Isomorphism of Hom?

Question

How do you show that $$\operatorname{Hom} (\mathbb{R}^n, \mathbb{R}) \simeq \mathbb{R}^n$$?

What is the explicit isomorphism?

I'm trying to understand the concept of the cotangent bundle $T^{*}M$ for a manifold $M$, and I'm told that $T^{*}M$ is just the $\mathbb{R}$-vector space $\operatorname{Hom} (\mathbb{R}^n, \mathbb{R})$, so that for each vector in $\mathbb{R}^n$, we have an associated element in $\operatorname{Hom} (\mathbb{R}^n, \mathbb{R})$. I suppose I'm a bit confused as to why this defines the cotangent bundle properly.
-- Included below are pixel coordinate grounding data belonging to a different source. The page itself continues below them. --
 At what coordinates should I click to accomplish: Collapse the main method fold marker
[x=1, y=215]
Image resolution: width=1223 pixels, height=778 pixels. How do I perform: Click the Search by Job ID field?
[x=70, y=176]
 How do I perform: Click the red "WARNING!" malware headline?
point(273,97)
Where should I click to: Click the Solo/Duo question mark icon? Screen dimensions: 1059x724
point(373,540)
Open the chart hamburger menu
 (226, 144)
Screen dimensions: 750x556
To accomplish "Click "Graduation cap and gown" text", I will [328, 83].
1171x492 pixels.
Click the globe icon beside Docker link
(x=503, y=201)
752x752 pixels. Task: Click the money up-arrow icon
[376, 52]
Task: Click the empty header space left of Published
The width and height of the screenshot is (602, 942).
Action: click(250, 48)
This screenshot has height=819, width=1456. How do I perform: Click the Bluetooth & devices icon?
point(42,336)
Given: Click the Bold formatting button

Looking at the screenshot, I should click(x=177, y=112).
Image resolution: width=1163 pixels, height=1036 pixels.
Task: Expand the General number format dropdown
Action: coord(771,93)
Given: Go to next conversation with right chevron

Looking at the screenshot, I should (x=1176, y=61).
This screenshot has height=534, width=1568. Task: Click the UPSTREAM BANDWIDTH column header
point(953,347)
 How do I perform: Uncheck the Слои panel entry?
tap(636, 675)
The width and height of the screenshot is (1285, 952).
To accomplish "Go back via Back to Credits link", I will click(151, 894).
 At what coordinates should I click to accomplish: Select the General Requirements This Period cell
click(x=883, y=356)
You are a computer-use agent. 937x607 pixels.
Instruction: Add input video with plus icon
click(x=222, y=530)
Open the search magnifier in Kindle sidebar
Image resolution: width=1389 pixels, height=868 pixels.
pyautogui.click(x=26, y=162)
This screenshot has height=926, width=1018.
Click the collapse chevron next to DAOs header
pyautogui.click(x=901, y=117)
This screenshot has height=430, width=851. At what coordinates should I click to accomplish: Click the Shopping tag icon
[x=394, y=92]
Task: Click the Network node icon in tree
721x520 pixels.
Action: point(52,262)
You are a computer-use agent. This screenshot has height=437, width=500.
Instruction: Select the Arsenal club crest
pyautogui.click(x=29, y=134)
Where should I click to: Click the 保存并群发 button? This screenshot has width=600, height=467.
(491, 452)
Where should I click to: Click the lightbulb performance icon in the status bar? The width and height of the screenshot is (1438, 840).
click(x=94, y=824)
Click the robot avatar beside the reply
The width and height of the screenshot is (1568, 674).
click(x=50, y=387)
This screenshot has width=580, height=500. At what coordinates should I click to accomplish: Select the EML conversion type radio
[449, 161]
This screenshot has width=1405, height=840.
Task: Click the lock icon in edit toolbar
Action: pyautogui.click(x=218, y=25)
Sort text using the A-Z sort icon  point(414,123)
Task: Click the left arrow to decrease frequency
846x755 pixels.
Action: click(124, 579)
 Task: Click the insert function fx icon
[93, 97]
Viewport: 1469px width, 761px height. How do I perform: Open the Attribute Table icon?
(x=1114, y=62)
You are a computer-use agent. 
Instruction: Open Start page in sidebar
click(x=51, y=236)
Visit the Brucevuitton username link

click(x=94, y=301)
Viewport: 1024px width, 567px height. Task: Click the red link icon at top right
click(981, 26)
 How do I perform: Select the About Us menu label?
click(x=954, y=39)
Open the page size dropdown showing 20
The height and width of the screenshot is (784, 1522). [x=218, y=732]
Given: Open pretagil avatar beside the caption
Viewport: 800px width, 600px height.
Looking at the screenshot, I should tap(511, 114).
I know that $T^{*}M$ is the set of pairs $(x,\eta) \in M \times T^{*}M$. How does this isomorphism give our definition of a linear functional in this cotangent bundle?

Answer 1

This is a special case of the usual result

If $V$ is a finite-dimensional vector space over a field $K$ then $V\cong\mathrm{Hom}(V,K)$

How do we get the isomorphism? Pick a basis $v_1,\dots,v_n$ of $V$. Then let $v_i^*:V\to K$ be the map sending $\sum \lambda_j v_j$ to $\lambda_i$.

Then you can show that $v_1^*,\dots,v_n^*$ is a basis for $\textrm{Hom}(V,K)$, and the map $$\sum \lambda_i v_i \mapsto \sum \lambda_i v_i^*$$ is the desired isomorphism.

Importantly, you do need to pick a basis first in order to get an isomorphism - there is no canonical isomorphism between $V$ and $\textrm{Hom}(V,K)$, just one corresponding to each choice of basis on $V$.

Answer 2

An explicit isomorphism $F:\hom(\mathbb R^n,\mathbb R)\to \mathbb R^n$ is given by

$$F(A)=(A(e_1),\dots,A(e_n))$$

where $A\in\hom(\mathbb R^n,\mathbb R)$ and $e_1,\dots,e_n$ is the canonical basis of $\mathbb R^n$.

Its inverse is $$v\to A_v\qquad A_v(w)=\langle v,w\rangle$$ where $\langle\cdot,\cdot\rangle$ denotes the standard scalar product of $\mathbb R^n$